YOUR ASSIGNMENT
What lines of the listing include the string "agent"? Show them all.

MATERIAL FOR THIS TASK
---

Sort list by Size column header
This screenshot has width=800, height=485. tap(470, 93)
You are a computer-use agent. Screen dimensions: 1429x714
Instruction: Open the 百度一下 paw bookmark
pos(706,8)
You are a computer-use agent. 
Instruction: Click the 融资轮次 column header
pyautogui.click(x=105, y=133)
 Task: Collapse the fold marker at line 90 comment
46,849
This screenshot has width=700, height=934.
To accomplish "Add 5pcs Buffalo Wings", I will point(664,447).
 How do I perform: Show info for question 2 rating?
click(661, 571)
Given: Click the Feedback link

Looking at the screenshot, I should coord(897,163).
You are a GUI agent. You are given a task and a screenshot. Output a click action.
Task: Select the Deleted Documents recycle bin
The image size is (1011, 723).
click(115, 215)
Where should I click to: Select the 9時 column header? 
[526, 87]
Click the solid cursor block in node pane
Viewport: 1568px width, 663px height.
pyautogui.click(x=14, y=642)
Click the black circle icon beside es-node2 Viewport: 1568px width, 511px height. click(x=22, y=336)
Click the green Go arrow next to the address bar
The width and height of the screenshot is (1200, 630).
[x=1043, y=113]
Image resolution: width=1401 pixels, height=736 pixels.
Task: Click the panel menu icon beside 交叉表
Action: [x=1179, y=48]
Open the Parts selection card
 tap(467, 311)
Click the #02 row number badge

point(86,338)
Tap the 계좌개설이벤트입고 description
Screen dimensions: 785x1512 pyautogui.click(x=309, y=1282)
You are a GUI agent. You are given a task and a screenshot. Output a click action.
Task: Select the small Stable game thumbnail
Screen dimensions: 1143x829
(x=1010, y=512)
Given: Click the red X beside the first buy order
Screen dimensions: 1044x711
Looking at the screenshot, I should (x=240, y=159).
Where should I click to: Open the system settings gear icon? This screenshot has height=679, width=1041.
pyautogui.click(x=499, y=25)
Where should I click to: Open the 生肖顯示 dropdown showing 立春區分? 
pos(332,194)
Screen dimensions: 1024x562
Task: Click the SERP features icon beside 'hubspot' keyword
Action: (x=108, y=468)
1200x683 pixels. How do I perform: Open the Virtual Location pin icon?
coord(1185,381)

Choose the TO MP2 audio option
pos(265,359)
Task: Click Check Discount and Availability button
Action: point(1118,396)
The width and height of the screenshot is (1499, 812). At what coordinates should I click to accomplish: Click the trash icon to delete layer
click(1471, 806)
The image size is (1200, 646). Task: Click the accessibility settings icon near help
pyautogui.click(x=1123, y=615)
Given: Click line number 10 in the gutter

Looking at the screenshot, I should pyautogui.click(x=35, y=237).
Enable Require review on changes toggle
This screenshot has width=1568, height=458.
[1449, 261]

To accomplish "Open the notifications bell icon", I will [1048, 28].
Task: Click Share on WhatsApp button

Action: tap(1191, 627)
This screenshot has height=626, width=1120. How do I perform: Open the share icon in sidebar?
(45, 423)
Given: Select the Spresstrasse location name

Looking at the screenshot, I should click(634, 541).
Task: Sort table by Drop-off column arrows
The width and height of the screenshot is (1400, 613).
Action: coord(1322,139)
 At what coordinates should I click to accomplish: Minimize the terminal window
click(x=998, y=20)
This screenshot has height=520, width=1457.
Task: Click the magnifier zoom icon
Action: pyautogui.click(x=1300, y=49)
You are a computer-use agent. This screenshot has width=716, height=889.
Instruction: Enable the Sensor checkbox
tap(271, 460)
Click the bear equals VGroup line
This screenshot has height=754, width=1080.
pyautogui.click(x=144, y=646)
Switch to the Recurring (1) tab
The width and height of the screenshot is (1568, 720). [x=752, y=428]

---

RESPONSE AREA
You are a computer-use agent. Screen dimensions: 1429x714
You are a computer-use agent. 
You are a GUI agent. You are given a task and a screenshot. Output a click action.
You are a GUI agent. You are given a task and a screenshot. Output a click action.
You are a computer-use agent. This screenshot has width=716, height=889.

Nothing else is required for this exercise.